[Stored data entries]
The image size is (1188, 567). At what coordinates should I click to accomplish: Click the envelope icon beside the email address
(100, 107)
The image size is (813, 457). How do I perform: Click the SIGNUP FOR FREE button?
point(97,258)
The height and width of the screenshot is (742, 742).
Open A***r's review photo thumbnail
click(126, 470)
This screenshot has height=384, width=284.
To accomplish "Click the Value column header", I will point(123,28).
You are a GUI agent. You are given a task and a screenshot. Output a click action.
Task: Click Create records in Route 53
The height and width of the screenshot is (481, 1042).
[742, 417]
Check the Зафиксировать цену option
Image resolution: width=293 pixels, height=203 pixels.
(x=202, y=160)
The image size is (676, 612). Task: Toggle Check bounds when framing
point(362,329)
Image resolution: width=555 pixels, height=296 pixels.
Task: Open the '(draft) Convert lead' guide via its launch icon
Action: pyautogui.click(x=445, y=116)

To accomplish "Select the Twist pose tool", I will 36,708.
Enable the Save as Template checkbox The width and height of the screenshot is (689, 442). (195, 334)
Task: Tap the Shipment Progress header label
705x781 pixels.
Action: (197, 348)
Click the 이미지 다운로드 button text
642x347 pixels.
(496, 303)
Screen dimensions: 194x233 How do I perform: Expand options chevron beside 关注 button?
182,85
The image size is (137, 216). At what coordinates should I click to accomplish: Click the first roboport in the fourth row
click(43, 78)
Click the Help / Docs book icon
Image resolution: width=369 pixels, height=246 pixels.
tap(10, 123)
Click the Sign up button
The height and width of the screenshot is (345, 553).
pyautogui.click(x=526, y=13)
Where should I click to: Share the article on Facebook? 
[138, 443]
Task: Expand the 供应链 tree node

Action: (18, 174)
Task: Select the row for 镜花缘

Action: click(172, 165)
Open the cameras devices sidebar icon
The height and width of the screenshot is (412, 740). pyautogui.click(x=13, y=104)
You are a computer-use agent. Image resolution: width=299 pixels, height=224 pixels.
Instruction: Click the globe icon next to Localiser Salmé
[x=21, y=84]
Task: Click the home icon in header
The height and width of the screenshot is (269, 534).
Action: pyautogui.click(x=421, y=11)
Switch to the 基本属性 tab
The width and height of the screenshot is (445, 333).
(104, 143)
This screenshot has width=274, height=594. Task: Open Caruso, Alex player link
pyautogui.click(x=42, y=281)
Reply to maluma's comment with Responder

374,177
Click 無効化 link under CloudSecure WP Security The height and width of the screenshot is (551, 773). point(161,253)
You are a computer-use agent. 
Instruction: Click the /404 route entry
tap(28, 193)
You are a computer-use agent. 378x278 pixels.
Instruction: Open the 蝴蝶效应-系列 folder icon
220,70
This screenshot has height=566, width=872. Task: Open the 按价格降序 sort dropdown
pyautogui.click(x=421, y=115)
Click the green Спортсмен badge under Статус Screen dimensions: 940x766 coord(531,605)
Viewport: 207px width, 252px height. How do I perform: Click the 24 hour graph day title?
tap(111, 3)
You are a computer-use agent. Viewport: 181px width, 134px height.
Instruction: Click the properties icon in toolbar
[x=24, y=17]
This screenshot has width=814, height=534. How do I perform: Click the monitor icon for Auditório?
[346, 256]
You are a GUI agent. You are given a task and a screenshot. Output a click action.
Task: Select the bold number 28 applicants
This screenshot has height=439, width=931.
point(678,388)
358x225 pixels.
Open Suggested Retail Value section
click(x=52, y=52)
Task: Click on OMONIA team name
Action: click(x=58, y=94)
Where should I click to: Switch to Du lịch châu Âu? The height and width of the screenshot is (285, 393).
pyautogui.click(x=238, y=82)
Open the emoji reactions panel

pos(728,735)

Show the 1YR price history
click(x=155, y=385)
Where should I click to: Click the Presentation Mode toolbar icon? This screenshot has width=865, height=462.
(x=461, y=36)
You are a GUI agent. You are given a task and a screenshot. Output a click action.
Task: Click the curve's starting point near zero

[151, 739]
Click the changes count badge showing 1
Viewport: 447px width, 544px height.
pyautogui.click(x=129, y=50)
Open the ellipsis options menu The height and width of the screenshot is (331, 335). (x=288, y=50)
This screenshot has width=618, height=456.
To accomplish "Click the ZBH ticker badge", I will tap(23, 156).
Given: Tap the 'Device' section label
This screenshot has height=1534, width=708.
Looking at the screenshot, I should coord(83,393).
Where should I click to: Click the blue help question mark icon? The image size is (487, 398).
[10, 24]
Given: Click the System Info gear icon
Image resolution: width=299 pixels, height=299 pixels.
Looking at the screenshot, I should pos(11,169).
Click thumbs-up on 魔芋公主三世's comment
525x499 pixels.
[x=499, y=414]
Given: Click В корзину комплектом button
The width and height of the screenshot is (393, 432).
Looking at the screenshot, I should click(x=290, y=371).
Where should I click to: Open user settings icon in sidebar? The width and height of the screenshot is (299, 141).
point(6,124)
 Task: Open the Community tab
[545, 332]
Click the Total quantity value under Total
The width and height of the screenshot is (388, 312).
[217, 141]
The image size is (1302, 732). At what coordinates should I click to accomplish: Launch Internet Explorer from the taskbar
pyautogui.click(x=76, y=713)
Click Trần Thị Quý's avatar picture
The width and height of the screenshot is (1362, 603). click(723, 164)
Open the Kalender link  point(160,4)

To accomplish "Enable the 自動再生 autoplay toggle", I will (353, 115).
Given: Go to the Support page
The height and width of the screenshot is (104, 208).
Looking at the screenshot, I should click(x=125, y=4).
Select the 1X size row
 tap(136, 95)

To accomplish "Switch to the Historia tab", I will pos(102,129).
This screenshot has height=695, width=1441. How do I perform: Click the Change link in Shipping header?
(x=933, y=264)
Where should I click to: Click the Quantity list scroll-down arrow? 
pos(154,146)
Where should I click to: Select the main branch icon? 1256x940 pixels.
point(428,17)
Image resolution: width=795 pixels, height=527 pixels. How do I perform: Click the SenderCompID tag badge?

### What is expected
All entries above are to be copied exactly, with none left out.

### Expected answer
The image size is (1188, 567). At what coordinates should I click to accomplish: Click the envelope icon beside the email address
(100, 107)
The image size is (813, 457). How do I perform: Click the SIGNUP FOR FREE button?
point(97,258)
The height and width of the screenshot is (742, 742).
Open A***r's review photo thumbnail
click(126, 470)
This screenshot has height=384, width=284.
To accomplish "Click the Value column header", I will point(123,28).
You are a GUI agent. You are given a task and a screenshot. Output a click action.
Task: Click Create records in Route 53
The height and width of the screenshot is (481, 1042).
[742, 417]
Check the Зафиксировать цену option
Image resolution: width=293 pixels, height=203 pixels.
(x=202, y=160)
The image size is (676, 612). Task: Toggle Check bounds when framing
point(362,329)
Image resolution: width=555 pixels, height=296 pixels.
Task: Open the '(draft) Convert lead' guide via its launch icon
Action: pyautogui.click(x=445, y=116)

To accomplish "Select the Twist pose tool", I will 36,708.
Enable the Save as Template checkbox The width and height of the screenshot is (689, 442). (195, 334)
Task: Tap the Shipment Progress header label
705x781 pixels.
Action: (197, 348)
Click the 이미지 다운로드 button text
642x347 pixels.
(496, 303)
Screen dimensions: 194x233 How do I perform: Expand options chevron beside 关注 button?
182,85
The image size is (137, 216). At what coordinates should I click to accomplish: Click the first roboport in the fourth row
click(43, 78)
Click the Help / Docs book icon
Image resolution: width=369 pixels, height=246 pixels.
tap(10, 123)
Click the Sign up button
The height and width of the screenshot is (345, 553).
pyautogui.click(x=526, y=13)
Where should I click to: Share the article on Facebook? 
[138, 443]
Task: Expand the 供应链 tree node

Action: (18, 174)
Task: Select the row for 镜花缘

Action: click(172, 165)
Open the cameras devices sidebar icon
The height and width of the screenshot is (412, 740). pyautogui.click(x=13, y=104)
You are a computer-use agent. Image resolution: width=299 pixels, height=224 pixels.
Instruction: Click the globe icon next to Localiser Salmé
[x=21, y=84]
Task: Click the home icon in header
The height and width of the screenshot is (269, 534).
Action: pyautogui.click(x=421, y=11)
Switch to the 基本属性 tab
The width and height of the screenshot is (445, 333).
(104, 143)
This screenshot has width=274, height=594. Task: Open Caruso, Alex player link
pyautogui.click(x=42, y=281)
Reply to maluma's comment with Responder

374,177
Click 無効化 link under CloudSecure WP Security The height and width of the screenshot is (551, 773). point(161,253)
You are a computer-use agent. 
Instruction: Click the /404 route entry
tap(28, 193)
You are a computer-use agent. 378x278 pixels.
Instruction: Open the 蝴蝶效应-系列 folder icon
220,70
This screenshot has height=566, width=872. Task: Open the 按价格降序 sort dropdown
pyautogui.click(x=421, y=115)
Click the green Спортсмен badge under Статус Screen dimensions: 940x766 coord(531,605)
Viewport: 207px width, 252px height. How do I perform: Click the 24 hour graph day title?
tap(111, 3)
You are a computer-use agent. Viewport: 181px width, 134px height.
Instruction: Click the properties icon in toolbar
[x=24, y=17]
This screenshot has width=814, height=534. How do I perform: Click the monitor icon for Auditório?
[346, 256]
You are a GUI agent. You are given a task and a screenshot. Output a click action.
Task: Select the bold number 28 applicants
This screenshot has height=439, width=931.
point(678,388)
358x225 pixels.
Open Suggested Retail Value section
click(x=52, y=52)
Task: Click on OMONIA team name
Action: click(x=58, y=94)
Where should I click to: Switch to Du lịch châu Âu? The height and width of the screenshot is (285, 393).
pyautogui.click(x=238, y=82)
Open the emoji reactions panel

pos(728,735)

Show the 1YR price history
click(x=155, y=385)
Where should I click to: Click the Presentation Mode toolbar icon? This screenshot has width=865, height=462.
(x=461, y=36)
You are a GUI agent. You are given a task and a screenshot. Output a click action.
Task: Click the curve's starting point near zero

[151, 739]
Click the changes count badge showing 1
Viewport: 447px width, 544px height.
pyautogui.click(x=129, y=50)
Open the ellipsis options menu The height and width of the screenshot is (331, 335). (x=288, y=50)
This screenshot has width=618, height=456.
To accomplish "Click the ZBH ticker badge", I will tap(23, 156).
Given: Tap the 'Device' section label
This screenshot has height=1534, width=708.
Looking at the screenshot, I should coord(83,393).
Where should I click to: Click the blue help question mark icon? The image size is (487, 398).
[10, 24]
Given: Click the System Info gear icon
Image resolution: width=299 pixels, height=299 pixels.
Looking at the screenshot, I should pos(11,169).
Click thumbs-up on 魔芋公主三世's comment
525x499 pixels.
[x=499, y=414]
Given: Click В корзину комплектом button
The width and height of the screenshot is (393, 432).
Looking at the screenshot, I should click(x=290, y=371).
Where should I click to: Open user settings icon in sidebar? The width and height of the screenshot is (299, 141).
point(6,124)
 Task: Open the Community tab
[545, 332]
Click the Total quantity value under Total
The width and height of the screenshot is (388, 312).
[217, 141]
The image size is (1302, 732). At what coordinates should I click to accomplish: Launch Internet Explorer from the taskbar
pyautogui.click(x=76, y=713)
Click Trần Thị Quý's avatar picture
The width and height of the screenshot is (1362, 603). click(723, 164)
Open the Kalender link  point(160,4)

To accomplish "Enable the 自動再生 autoplay toggle", I will (353, 115).
Given: Go to the Support page
The height and width of the screenshot is (104, 208).
Looking at the screenshot, I should click(x=125, y=4).
Select the 1X size row
 tap(136, 95)

To accomplish "Switch to the Historia tab", I will pos(102,129).
This screenshot has height=695, width=1441. How do I perform: Click the Change link in Shipping header?
(x=933, y=264)
Where should I click to: Click the Quantity list scroll-down arrow? 
pos(154,146)
Where should I click to: Select the main branch icon? 1256x940 pixels.
point(428,17)
Image resolution: width=795 pixels, height=527 pixels. How do I perform: Click the SenderCompID tag badge?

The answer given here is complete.